As part of BoneFix’s continued evaluation of adaptable light-cured implants for bone fixation, surgeons Thomas Colding-Rasmussen and Christian Wong from RegionH in Copenhagen decided to investigate the novel concept from a usability perspective. Five surgeons with varying degrees of experience were gathered together and taught how to make fixation patches for the first time. The reproducibility of the procedure and the learning curve of each surgeon were investigated by evaluating the mechanical properties of the resulting patches, with support from Peter Schwarzenberg from AO Research Institute Davos (ARI).

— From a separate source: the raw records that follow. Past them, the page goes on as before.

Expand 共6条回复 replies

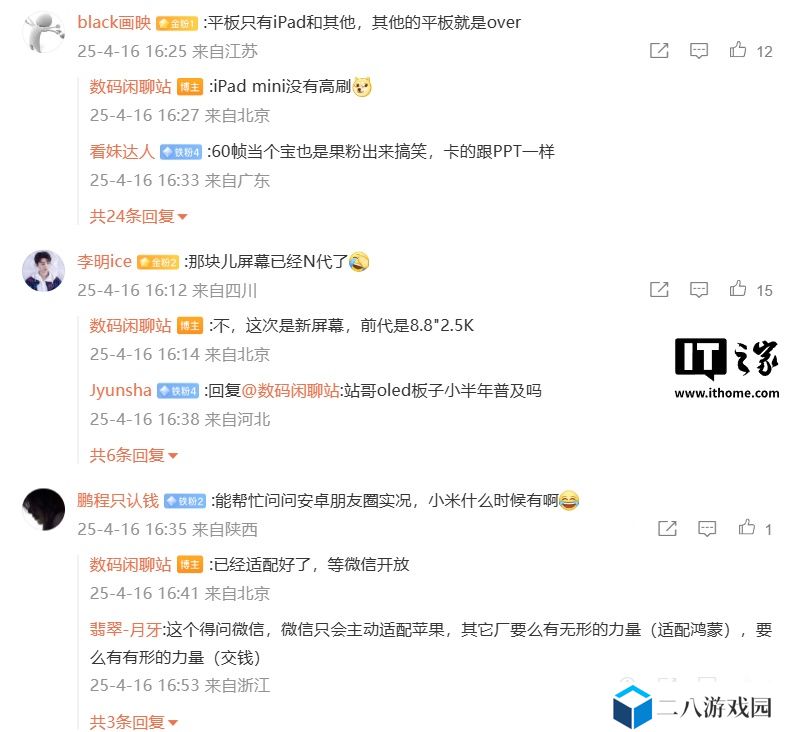click(x=133, y=455)
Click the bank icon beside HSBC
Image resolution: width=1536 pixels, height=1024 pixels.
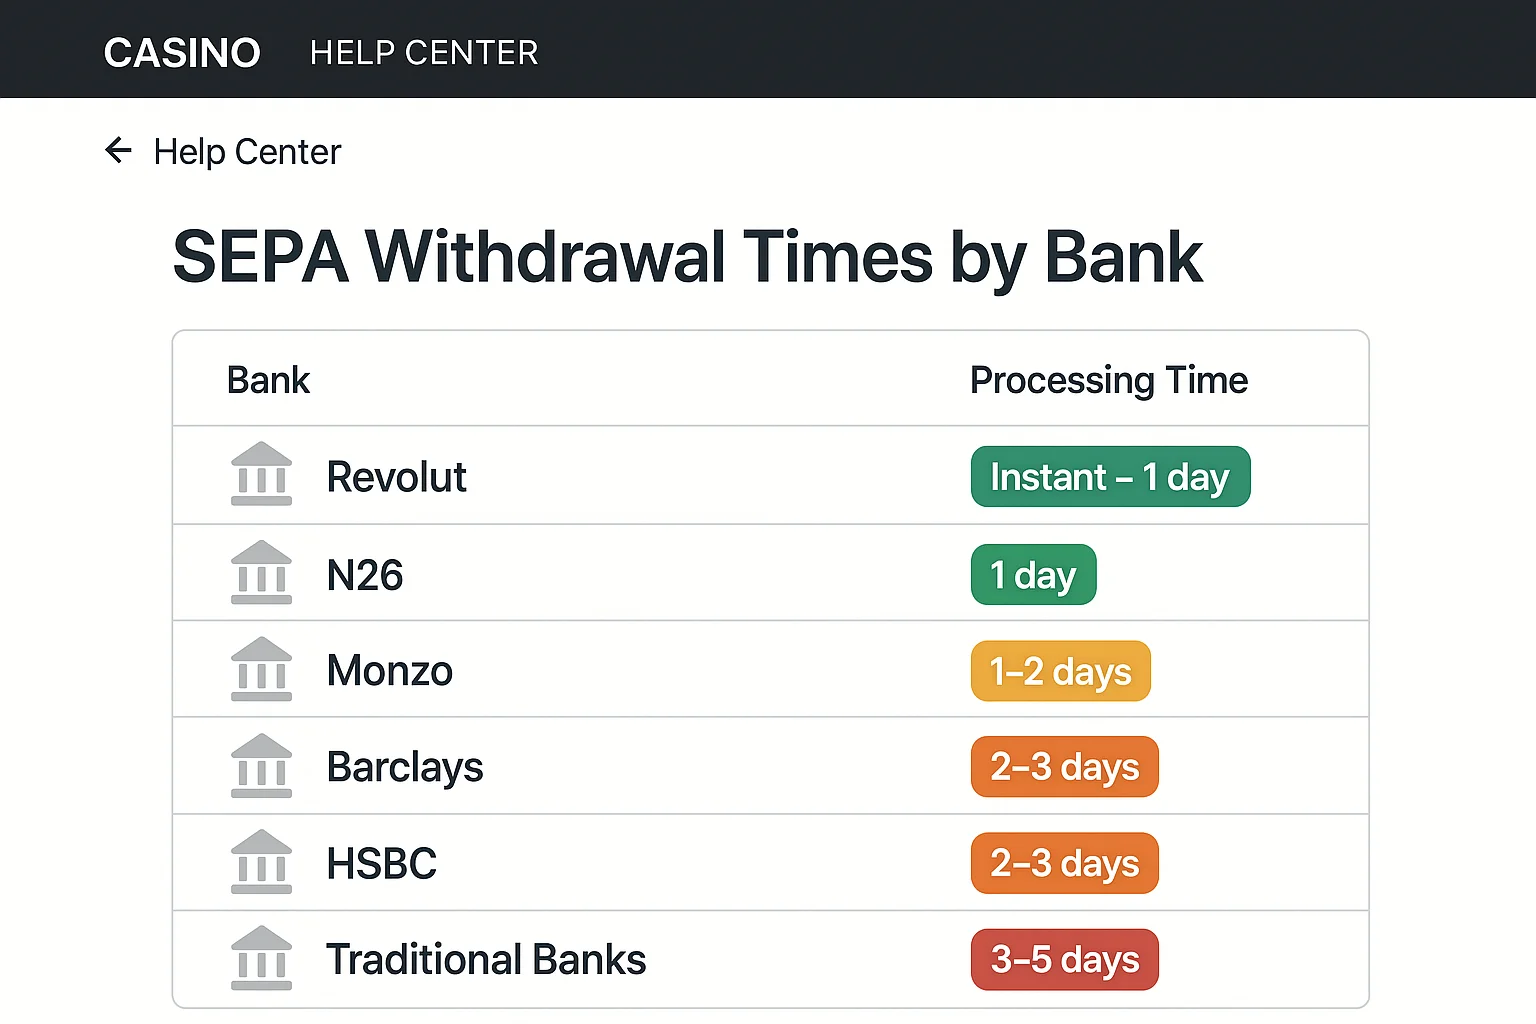pyautogui.click(x=261, y=862)
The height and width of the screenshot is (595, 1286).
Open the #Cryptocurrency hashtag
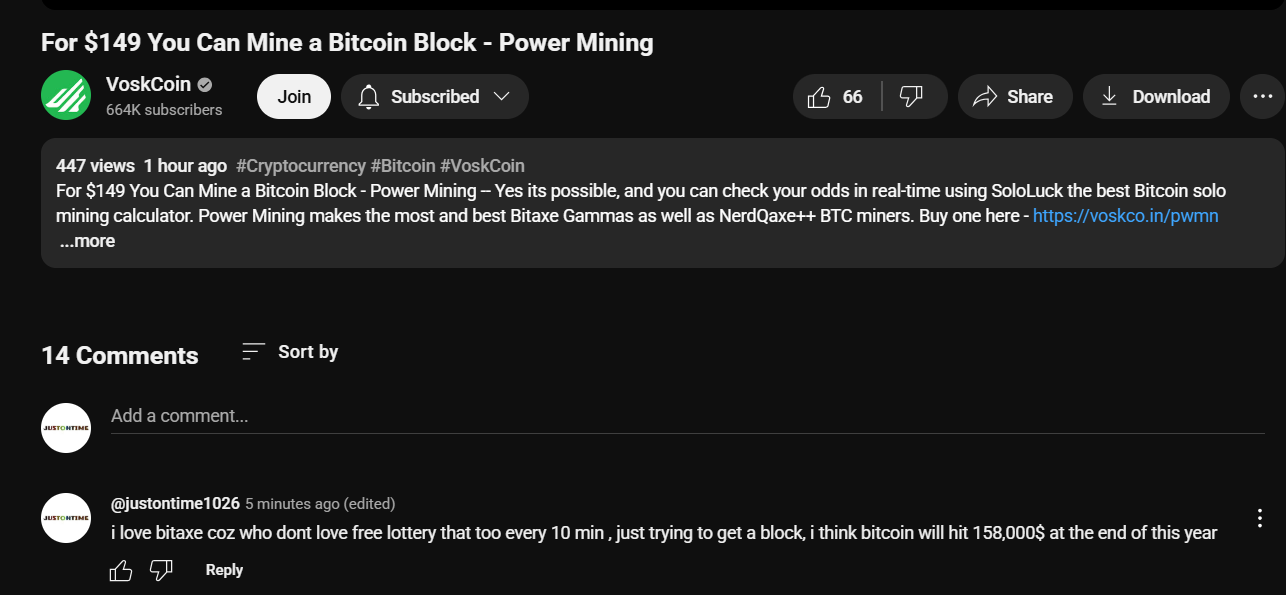click(x=301, y=166)
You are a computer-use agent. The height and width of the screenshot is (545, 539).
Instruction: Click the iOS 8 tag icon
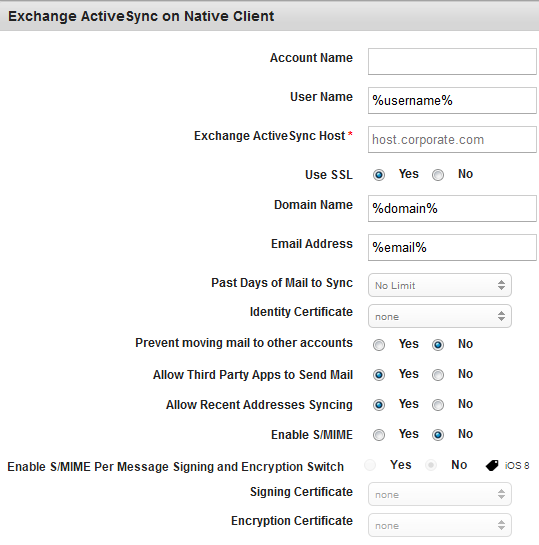[x=492, y=465]
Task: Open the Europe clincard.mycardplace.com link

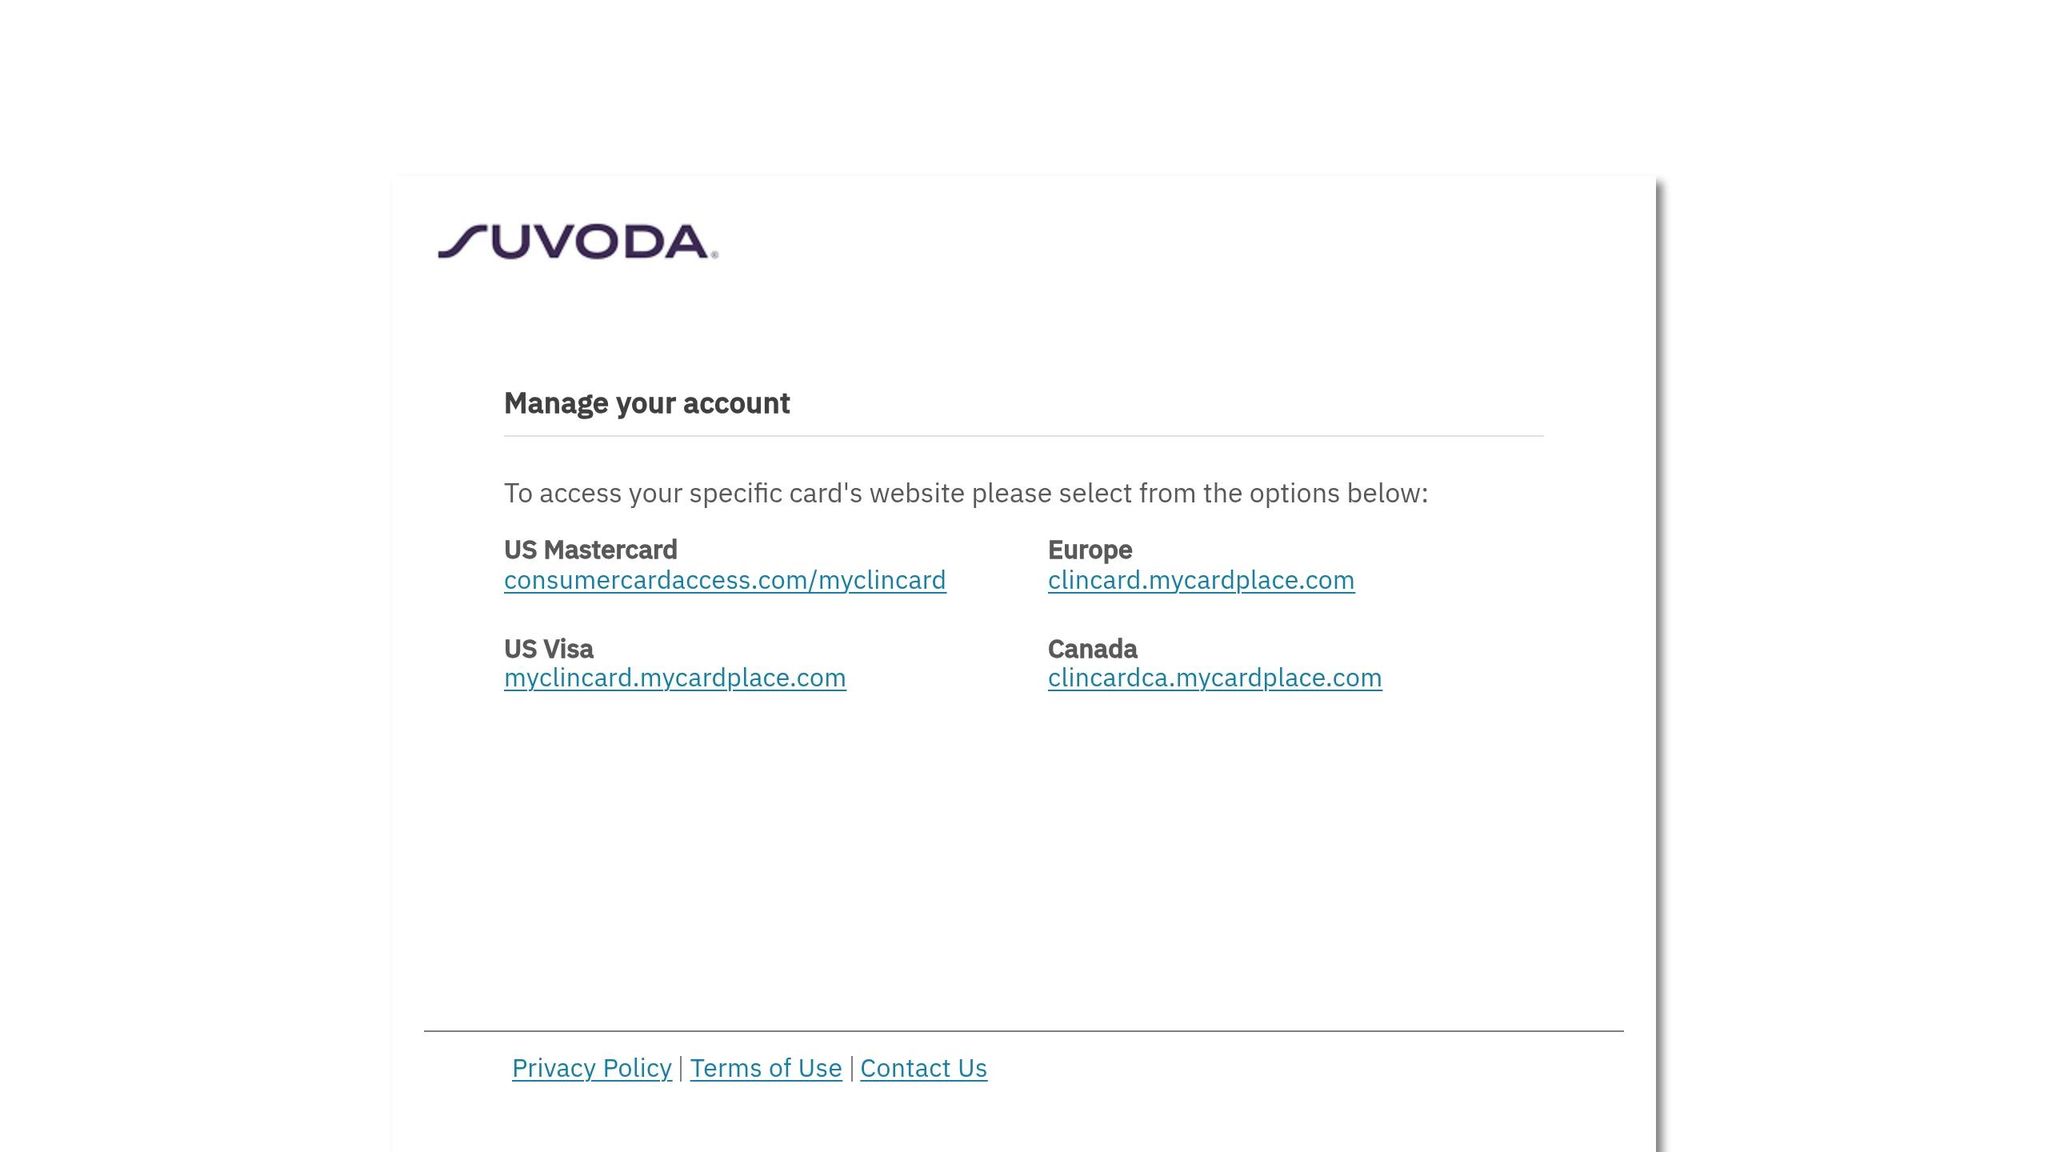Action: 1201,580
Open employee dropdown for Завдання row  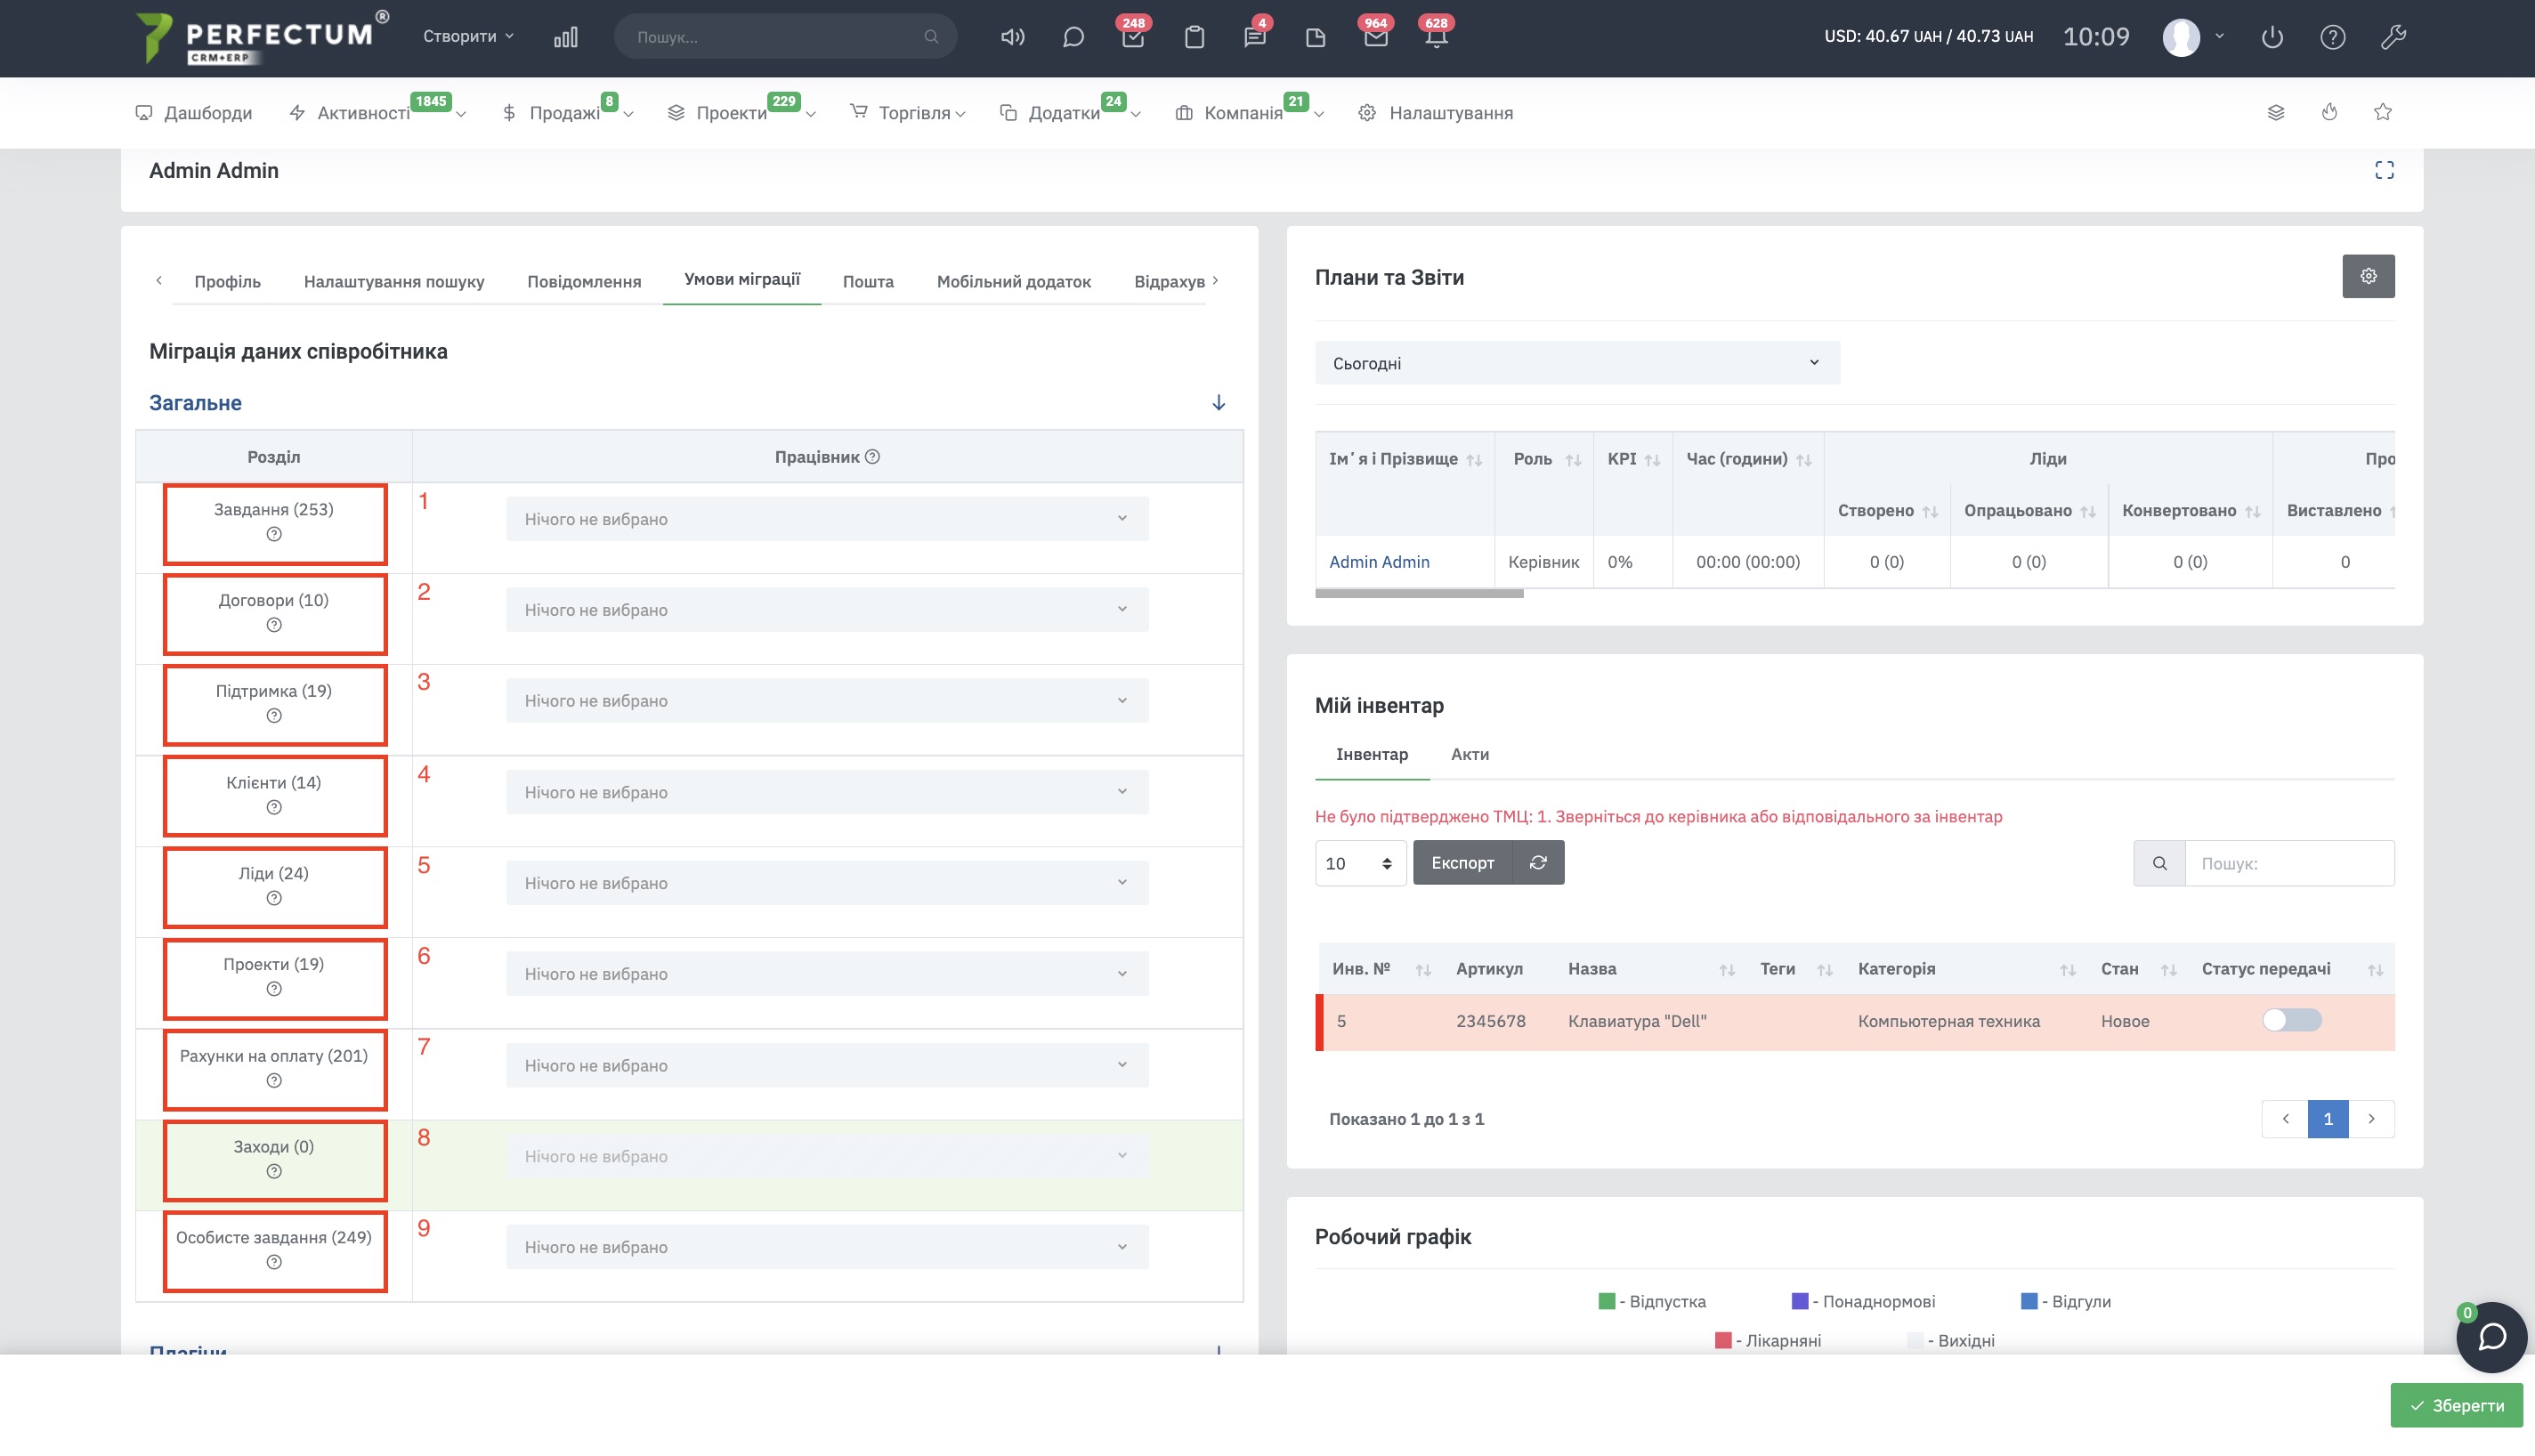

From a surgeon’s point of view any new technology should be safe and effective as well as easy to use in current practice. In the case of light-cured composites for fracture fixation, their intrinsic adaptability could certainly be an advantage; however, it induces an aspect of uncertainty given that surgeons will customize patient specific fixation plates during surgery.
To ensure that a new technology is incorporated into everyday practice there must be supportive evidence that the application and curing procedure is not too complicated and that the final plate ensures sufficient support of the fracture.
The aim of the usability study is to establish a baseline on what to expect when transferring the fixation concept from research to end-users. The study is expected to reveal important insights into potential end user variability.
Visiting the site as technology experts were also the BoneFix partners Jorge San Jacinto Garcia PhD-student at KTH Royal Institute of Technology and Ulrik Birgersson Head of Clinical and Medical Affairs at Biomedical Bonding AB (BMB).
On the picture, from left: Thomas Colding-Rasmussen (Region H), Jorge San Jacinto Garcia (KTH), Peter Schwarzenberg (ARI) and Ulrik Birgersson (BMB).